Shared trips or activities can be particularly meaningful because they generate shared memories, but can also fall flat, warns Wallaert. “People sometimes forget in the gift-giving process, it’s about what the other person attaches meaning to, not what you attach meaning to. A day at the spa for two isn’t a great gift if your husband has no interest in spas. The experience has to be something both of you will enjoy.”
Of course, experiential gifts don’t have to be shared. “Last Christmas my mom surprised me with eight sessions with a personal trainer,” recalls 21-year-old Thunder Bay, Ont., native Michael Robinson. “At first I thought it was kind of lame, but then it grew on me, and it ended up being one of my favourite gifts.”
The parents of 18-year-old Arielle Follett stunned her last Christmas when they gave her an appointment with a tattoo artist. “It wasn’t the most traditional gift to receive, especially from parents, but I couldn’t imagine a better present,” Follett says. The tattoo is a set of quotation marks, a declaration of her ambition to become a journalist. “It was something I really wanted, something I get to keep forever. And unlike most of the material gifts one receives for Christmas, it had special meaning for me.”

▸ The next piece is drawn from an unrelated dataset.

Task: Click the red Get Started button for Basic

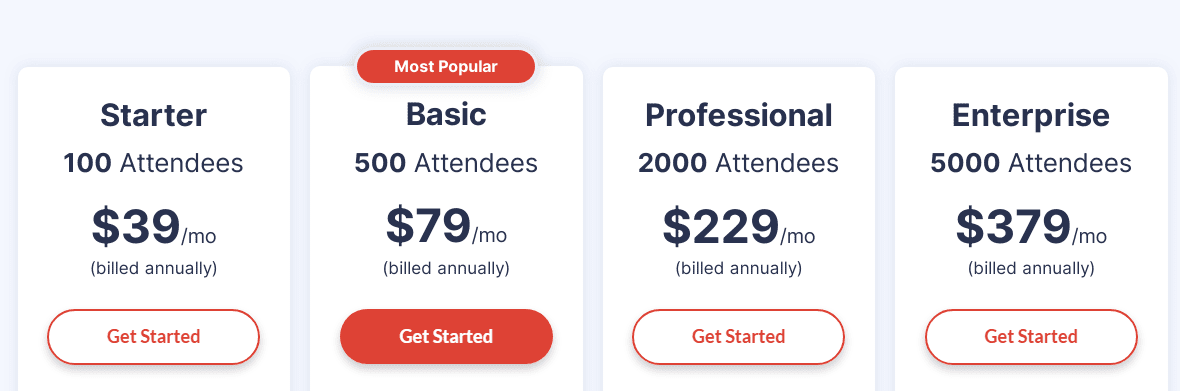Action: pyautogui.click(x=446, y=336)
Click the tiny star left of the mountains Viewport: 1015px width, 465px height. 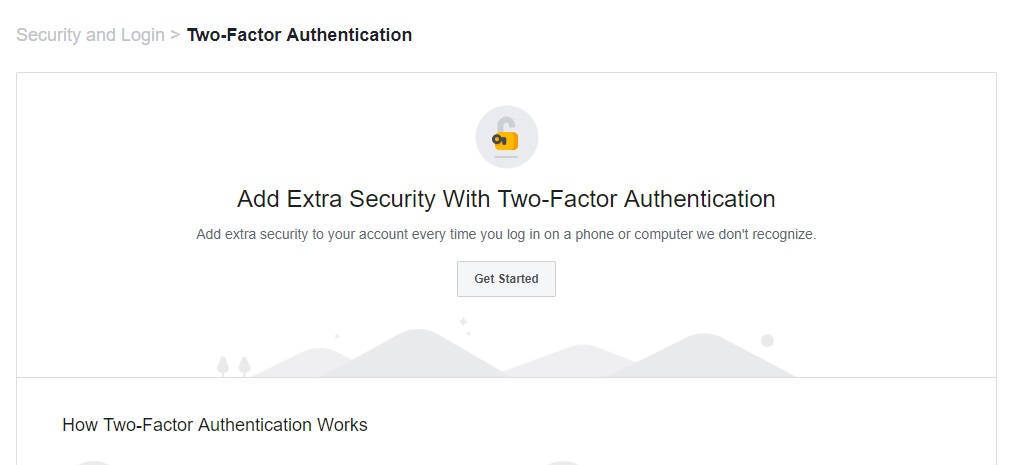(x=337, y=336)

Some of the best gifts are experiences the recipients will love but would never consider doing on their own: a whale watching trip, for example, or a helicopter ride. “If your girlfriend really loves chimps, see if you can organize a chance for her to interact with chimps,” Wallaert says, “Experiences that don’t normally exist, that you have to arrange yourself, make particularly powerful gifts because they’re totally unexpected and take effort on your part.”
Things you make yourself—photo collages, music recordings, baking, art—can also be experiential. So can charitable and socially conscious gifts like donations to food banks or “toy mountains,” investments in environmental companies or funds, or sponsorship of children in developing countries.
And sometimes, just being there for friends and loved ones is gift enough. “I have too much stuff already, so when it comes to getting gifts, I would rather people do things with me or just give me their time,” says student and Ottawa resident Myriah Saulnier. “I think that says so much more than another Bath and Body Works lotion someone bought on sale.”